Gold is a well-known “safe haven value” against inflation and times of crisis, so should come as no surprise to see traders rushing toward this precious metal when they fear the continued depreciation of the world’s major currencies. Silver and other precious metals tend to have a very positive correlation with gold, so there may be an opportunity to take advantage of other Forex correlations.

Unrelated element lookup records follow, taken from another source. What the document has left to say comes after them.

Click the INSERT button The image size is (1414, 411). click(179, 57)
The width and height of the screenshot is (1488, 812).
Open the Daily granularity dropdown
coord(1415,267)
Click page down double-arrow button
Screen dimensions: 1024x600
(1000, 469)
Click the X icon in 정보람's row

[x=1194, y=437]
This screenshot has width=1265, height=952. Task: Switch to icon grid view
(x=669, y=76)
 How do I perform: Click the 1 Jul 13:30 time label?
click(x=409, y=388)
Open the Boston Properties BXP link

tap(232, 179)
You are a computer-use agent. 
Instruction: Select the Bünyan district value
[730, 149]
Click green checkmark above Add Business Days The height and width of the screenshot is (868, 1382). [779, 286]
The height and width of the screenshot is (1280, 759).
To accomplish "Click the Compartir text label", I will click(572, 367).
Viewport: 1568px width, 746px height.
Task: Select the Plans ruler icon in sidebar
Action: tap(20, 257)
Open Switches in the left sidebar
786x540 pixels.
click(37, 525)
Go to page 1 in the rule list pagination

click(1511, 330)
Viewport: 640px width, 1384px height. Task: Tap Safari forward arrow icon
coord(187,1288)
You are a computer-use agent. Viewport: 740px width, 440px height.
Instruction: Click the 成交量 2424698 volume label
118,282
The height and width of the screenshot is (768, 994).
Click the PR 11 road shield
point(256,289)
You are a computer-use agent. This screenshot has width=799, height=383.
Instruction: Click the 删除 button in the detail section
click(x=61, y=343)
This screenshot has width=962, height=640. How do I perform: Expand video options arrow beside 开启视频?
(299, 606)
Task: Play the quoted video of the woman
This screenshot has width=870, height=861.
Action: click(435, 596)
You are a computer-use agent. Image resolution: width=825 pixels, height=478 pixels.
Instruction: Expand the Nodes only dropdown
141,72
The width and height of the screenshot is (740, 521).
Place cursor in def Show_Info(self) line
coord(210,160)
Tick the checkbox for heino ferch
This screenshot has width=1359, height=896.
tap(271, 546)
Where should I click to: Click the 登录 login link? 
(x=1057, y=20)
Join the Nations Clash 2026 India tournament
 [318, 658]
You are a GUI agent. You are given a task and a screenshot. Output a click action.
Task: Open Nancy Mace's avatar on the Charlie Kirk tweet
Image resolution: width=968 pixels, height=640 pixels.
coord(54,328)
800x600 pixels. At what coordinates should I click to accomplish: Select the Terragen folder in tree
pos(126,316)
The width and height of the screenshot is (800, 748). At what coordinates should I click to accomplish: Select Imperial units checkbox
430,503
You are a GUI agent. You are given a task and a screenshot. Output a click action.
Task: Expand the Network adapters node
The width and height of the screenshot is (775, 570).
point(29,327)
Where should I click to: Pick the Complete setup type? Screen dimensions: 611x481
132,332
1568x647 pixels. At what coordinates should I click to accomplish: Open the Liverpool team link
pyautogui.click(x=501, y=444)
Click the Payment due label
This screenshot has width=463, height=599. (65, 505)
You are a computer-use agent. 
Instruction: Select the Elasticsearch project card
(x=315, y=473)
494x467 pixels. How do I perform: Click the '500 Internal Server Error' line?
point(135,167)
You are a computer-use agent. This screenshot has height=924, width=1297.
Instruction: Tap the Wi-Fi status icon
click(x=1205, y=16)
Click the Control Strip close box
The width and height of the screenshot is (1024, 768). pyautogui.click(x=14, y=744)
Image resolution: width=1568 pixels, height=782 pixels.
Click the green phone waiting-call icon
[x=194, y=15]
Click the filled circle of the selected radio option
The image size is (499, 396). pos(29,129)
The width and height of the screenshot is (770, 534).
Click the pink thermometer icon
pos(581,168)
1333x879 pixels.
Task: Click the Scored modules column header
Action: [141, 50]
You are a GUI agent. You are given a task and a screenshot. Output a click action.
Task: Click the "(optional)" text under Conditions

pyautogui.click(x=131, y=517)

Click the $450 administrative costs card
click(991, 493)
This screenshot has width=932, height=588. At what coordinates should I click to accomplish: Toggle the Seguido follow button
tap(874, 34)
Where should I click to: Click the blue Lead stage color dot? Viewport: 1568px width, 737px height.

On the other hand, falling oil prices tend to exert downward pressure on inflationary trends, which tends to hinder optimism about United States treasury yields. Oil prices also greatly influence global economic performance, so when crude oil prices rise too high, this tends to hamper economic growth, causing traders to rush to alternative assets such as gold. The gold supply chains themselves are also strongly influenced by what happens in the oil markets. Oil is widely used in gold mining, so rising oil prices tend to affect the margins of gold mines, affecting the supply of metal.
Another asset that has a well-known, albeit difficult, relationship with Crude Oil is natural gas. Historically, both commodities have moved together, as they were often positively correlated, but this relationship has changed significantly over the past decade.
Crude Oil Prices and the Foreign Exchange Market: Trading Opportunities
Abrupt market movements can be an opportunity to trade in currencies and other financial assets that have a positive (or even negative) correlation with Crude Oil. This means that a stock market crash may present an opportunity to sell energy shares, or to be long in the popular Crude Oil currency pairs like USD/CAD and safe-haven assets like gold.
On the contrary, a positive outlook for the stock market may be an opportunity to short the currency pairs of Crude Oil, or to be long in commodities that tend to have a positive correlation with the price of Crude Oil.